Entries for locating words and elements:
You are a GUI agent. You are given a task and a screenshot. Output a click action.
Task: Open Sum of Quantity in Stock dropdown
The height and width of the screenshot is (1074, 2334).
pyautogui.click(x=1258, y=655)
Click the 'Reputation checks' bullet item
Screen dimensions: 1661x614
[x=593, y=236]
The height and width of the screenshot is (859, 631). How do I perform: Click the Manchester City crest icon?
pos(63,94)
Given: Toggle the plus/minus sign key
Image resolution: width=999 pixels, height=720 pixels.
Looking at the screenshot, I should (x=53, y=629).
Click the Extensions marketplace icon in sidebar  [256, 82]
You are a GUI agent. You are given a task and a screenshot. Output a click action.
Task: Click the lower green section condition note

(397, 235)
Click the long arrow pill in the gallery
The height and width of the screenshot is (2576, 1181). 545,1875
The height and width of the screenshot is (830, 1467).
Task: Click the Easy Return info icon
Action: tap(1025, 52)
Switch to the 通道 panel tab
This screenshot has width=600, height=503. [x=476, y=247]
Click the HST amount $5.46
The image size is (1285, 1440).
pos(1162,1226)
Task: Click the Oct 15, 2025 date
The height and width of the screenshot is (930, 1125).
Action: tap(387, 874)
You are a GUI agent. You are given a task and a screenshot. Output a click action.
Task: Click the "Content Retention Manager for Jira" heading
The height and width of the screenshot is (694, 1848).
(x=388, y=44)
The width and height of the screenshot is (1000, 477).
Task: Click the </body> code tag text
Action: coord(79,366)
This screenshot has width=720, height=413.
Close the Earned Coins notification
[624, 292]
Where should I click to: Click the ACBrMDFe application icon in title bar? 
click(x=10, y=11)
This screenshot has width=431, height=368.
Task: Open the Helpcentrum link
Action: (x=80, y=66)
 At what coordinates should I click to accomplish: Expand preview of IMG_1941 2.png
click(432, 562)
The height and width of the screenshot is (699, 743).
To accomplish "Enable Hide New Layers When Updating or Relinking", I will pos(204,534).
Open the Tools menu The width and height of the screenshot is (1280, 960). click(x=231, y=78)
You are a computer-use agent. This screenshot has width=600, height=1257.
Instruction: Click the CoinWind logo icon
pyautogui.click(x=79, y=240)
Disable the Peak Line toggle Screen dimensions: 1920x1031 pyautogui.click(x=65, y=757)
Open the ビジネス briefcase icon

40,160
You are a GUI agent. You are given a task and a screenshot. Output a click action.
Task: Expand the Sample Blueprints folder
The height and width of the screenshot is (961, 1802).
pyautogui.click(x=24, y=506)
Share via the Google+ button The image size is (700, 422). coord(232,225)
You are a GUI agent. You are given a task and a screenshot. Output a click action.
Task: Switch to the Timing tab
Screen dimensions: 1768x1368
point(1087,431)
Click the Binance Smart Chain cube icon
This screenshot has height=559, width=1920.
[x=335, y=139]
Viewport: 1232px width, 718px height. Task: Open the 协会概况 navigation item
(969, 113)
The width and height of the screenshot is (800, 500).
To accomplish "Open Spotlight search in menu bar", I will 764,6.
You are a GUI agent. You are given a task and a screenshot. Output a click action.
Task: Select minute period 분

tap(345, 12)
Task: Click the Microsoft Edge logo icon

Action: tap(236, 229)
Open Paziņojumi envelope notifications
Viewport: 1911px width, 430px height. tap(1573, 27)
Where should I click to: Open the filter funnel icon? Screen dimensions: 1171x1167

SHORT PROBLEM:
Present the data from the line with "Open the Tools" up to and including the line with "point(1087,431)" as a two-column CSV headed instruction and answer. Use one row for each instruction and its answer, and put each in a single quoted field with line breaks turned into spaces.

FINAL RESULT:
instruction,answer
"Open the Tools menu The width and height of the screenshot is (1280, 960).","click(x=231, y=78)"
"You are a computer-use agent. This screenshot has width=600, height=1257. Instruction: Click the CoinWind logo icon","pyautogui.click(x=79, y=240)"
"Disable the Peak Line toggle Screen dimensions: 1920x1031","pyautogui.click(x=65, y=757)"
"Open the ビジネス briefcase icon","40,160"
"You are a GUI agent. You are given a task and a screenshot. Output a click action. Task: Expand the Sample Blueprints folder The height and width of the screenshot is (961, 1802).","pyautogui.click(x=24, y=506)"
"Share via the Google+ button The image size is (700, 422).","coord(232,225)"
"You are a GUI agent. You are given a task and a screenshot. Output a click action. Task: Switch to the Timing tab Screen dimensions: 1768x1368","point(1087,431)"